Com mais de 20 anos de vida, o Bolsa Família, que já chegou a trocar de nome na administração passada, ajuda a garantir algum recurso para as populações mais carentes, mas está longe de ser um programa adequado para a realidade brasileira uma vez que tem poucas ‘portas de saída‘.

Os beneficiários podem ficar no programa por tempo indeterminado e sua contraprestação é mínima. Não há a necessidade de buscar conhecimento para uma nova profissão, nem o beneficiário é incentivado a procurar um emprego. O que era para ser uma ajuda básica virou uma muleta que garantiu alguma comodidade com o mínimo esforço.

Um retrato dessa falta de controle dos recursos do Bolsa Família está em pesquisa divulgada, esta semana, pelo Datafolha. Segundo o levantamento, 17% dos beneficiários do Bolsa Família afirmaram apostar ou já ter apostado em jogos de azar online.

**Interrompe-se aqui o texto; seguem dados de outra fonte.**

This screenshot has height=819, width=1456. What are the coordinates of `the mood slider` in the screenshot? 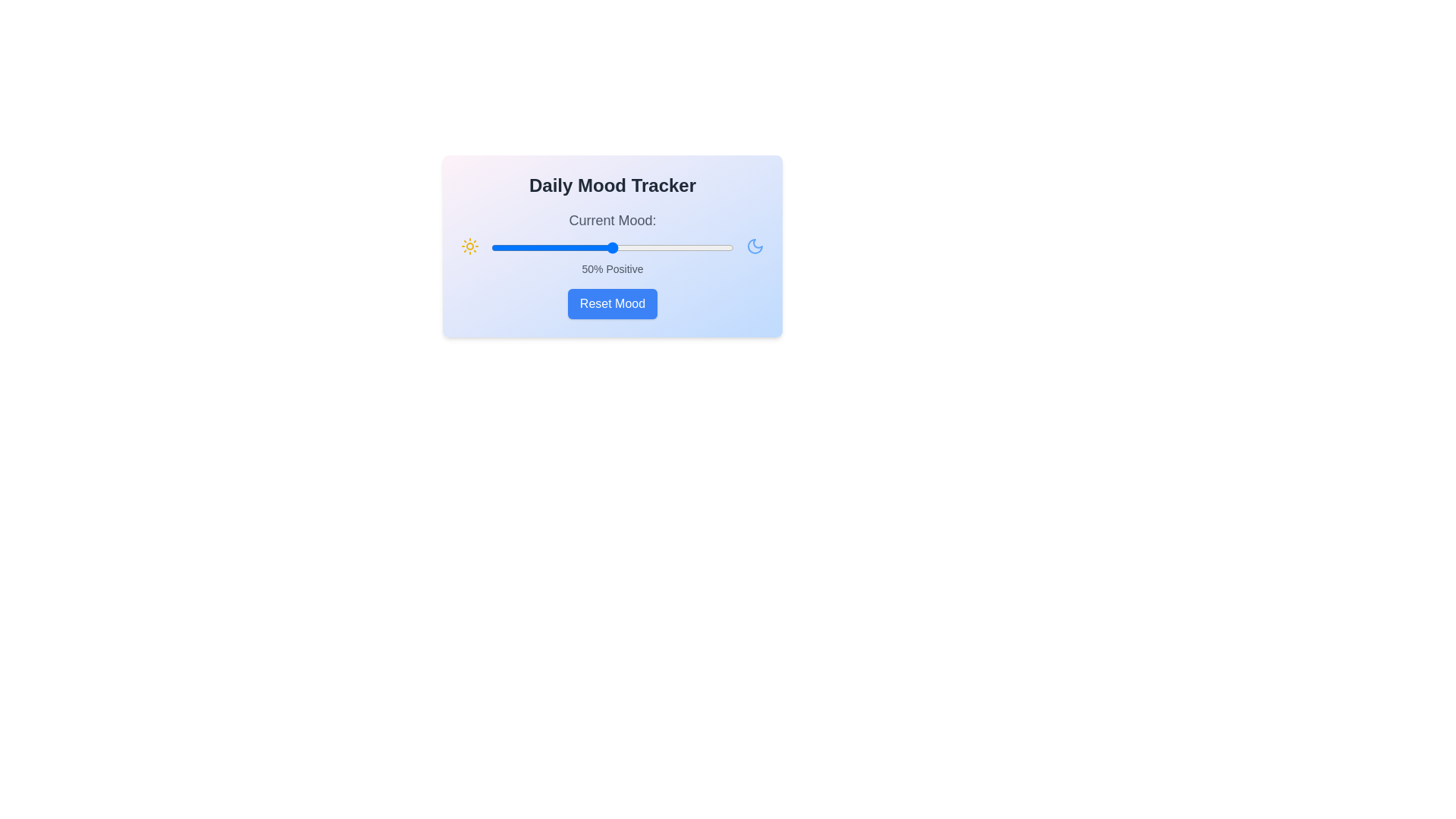 It's located at (520, 247).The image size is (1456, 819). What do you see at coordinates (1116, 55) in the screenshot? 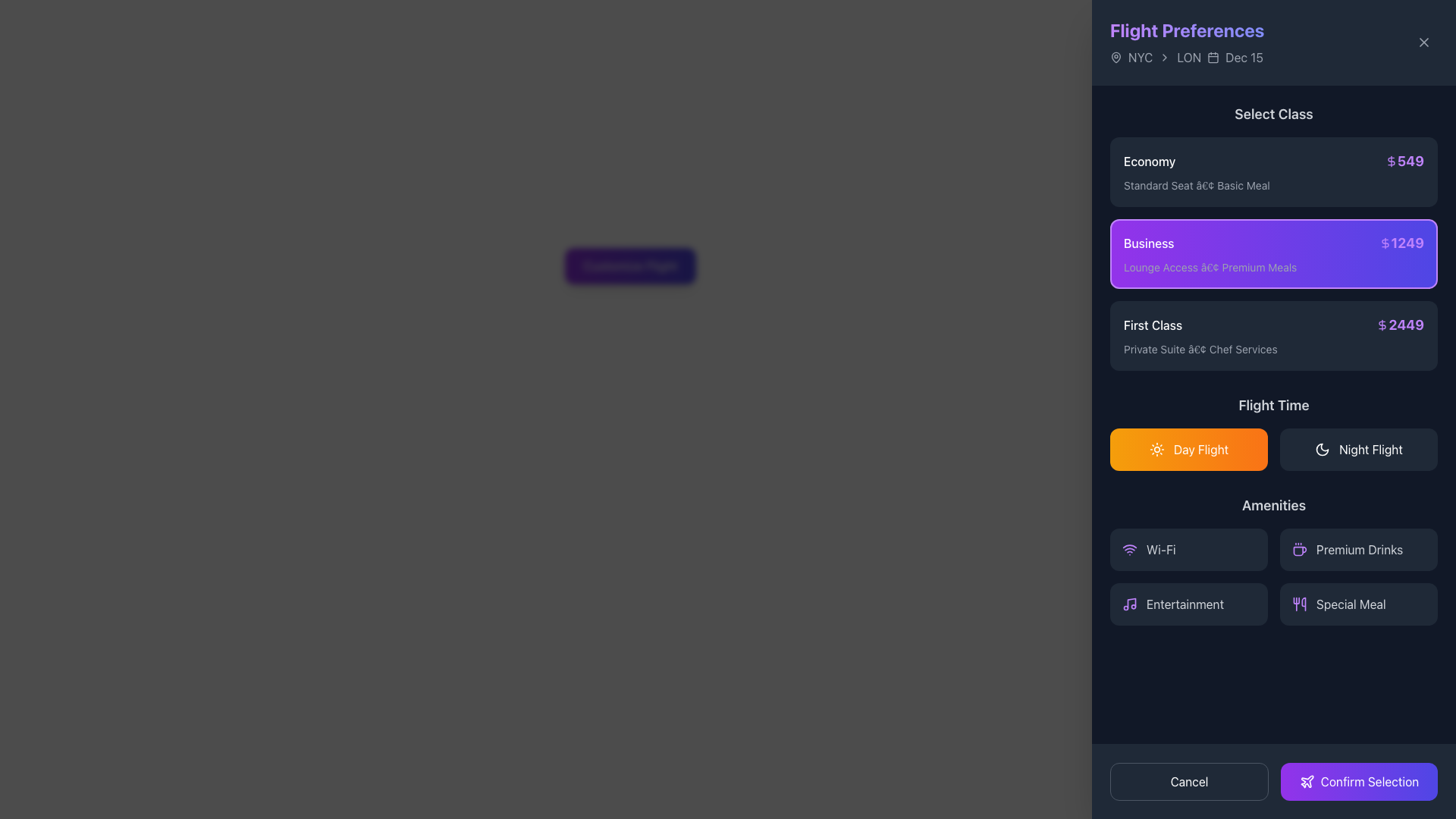
I see `the location marker icon representing the departure city 'NYC', which is located in the top-left corner of the flight information panel, immediately before the text 'NYC'` at bounding box center [1116, 55].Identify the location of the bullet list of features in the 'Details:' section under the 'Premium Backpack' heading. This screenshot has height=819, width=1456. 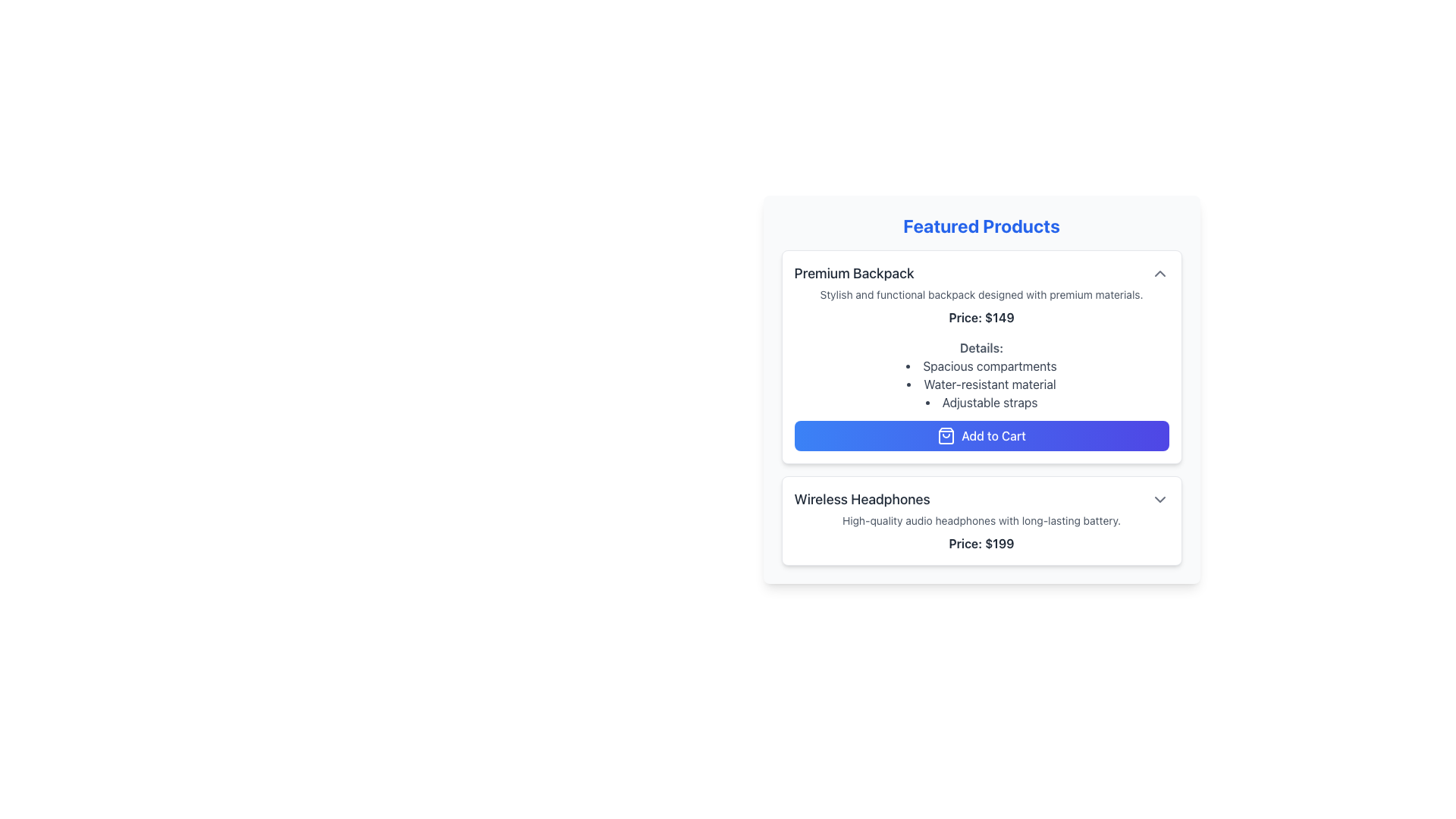
(981, 383).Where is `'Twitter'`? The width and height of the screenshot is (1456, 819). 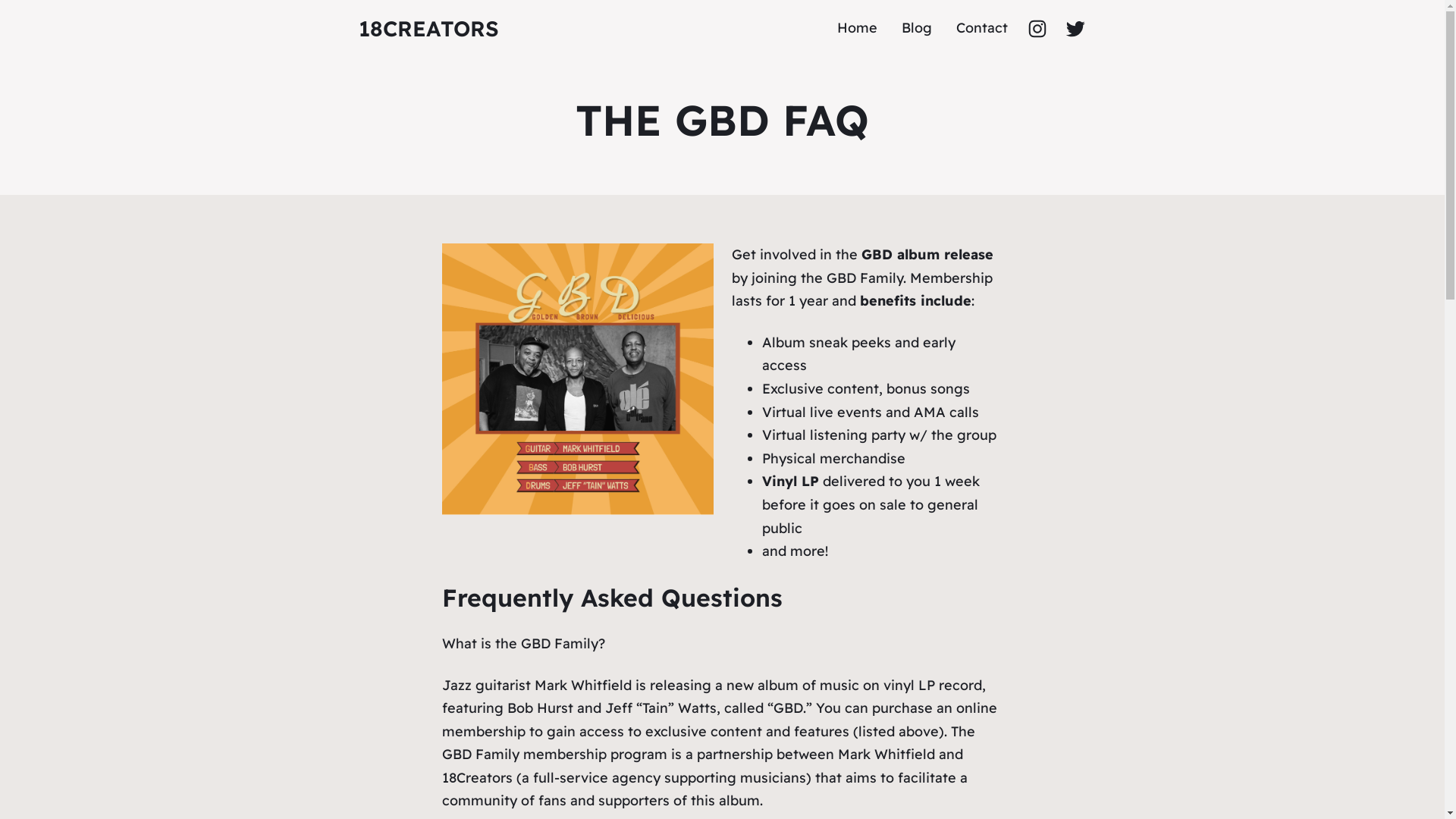 'Twitter' is located at coordinates (1073, 28).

Dos entrevistados que admitiram fazer apostas, quase um terço relatou gastar ou ter gasto mais de R$ 100 por mês em jogos de azar. Seis em cada dez apostadores beneficiários do programa de transferência de renda dizem apostar mais de R$ 50 por mês - entre os que não recebem a bolsa, a proporção é de 4 a cada 10.

Isso significa que o dinheiro investido no programa social está, na verdade, indo para as mãos de grandes grupos de cassinos internacionais ao invés de alimentar as famílias beneficiárias. Essa situação mostra o verdadeiro descontrole do Governo na utilização de recursos oriundos dos impostos e das taxas pagas pela população.

É claro que nesse debate vai sempre existir aqueles que defendem o direito de usar recursos de programas sociais em jogos de azar.

Outros vão dizer que o desespero das famílias por um pouco mais de dinheiro é tanto que esses cassinos online acabam se tornando a ilusória tábua da salvação.

De qualquer forma, o Poder Público tem o dever de investigar esse tipo de atitude e fiscalizar melhor o que é investido no Bolsa Família.

O problema é que o Governo atual está mais interessado em taxar apostas e prêmios do que proteger o cidadão do vício no jogo e das máquinas preparadas para ganhar, onde a banca sempre vence.

Prova disso é um projeto aprovado no ano passado, no Congresso Nacional, que estabeleceu regras para a operação das casas de apostas no Brasil.

A cereja do bolo é a taxação de 12% sobre as empresas e de 15% sobre os prêmios ganhos pelos apostadores.

O Ministério da Fazenda, que patrocinou a votação, queria muito mais, mas os parlamentares decidiram por um imposto um pouco menor.

A preocupação do Governo é, única e exclusivamente, arrecadar mais, não importando a origem do dinheiro.

Só não ficou claro, até agora, o que será feito com esse recurso extra. Se a ideia é investir mais em programas sociais, a pesquisa do Datafolha já mostrou onde o benefício vai parar.

O país precisa deixar de lado o populismo, fiscalizar melhor o destino dos recursos e cobrar de quem recebe benefícios a justa contrapartida. Só assim vamos aplicar bem o dinheiro de nossos impostos.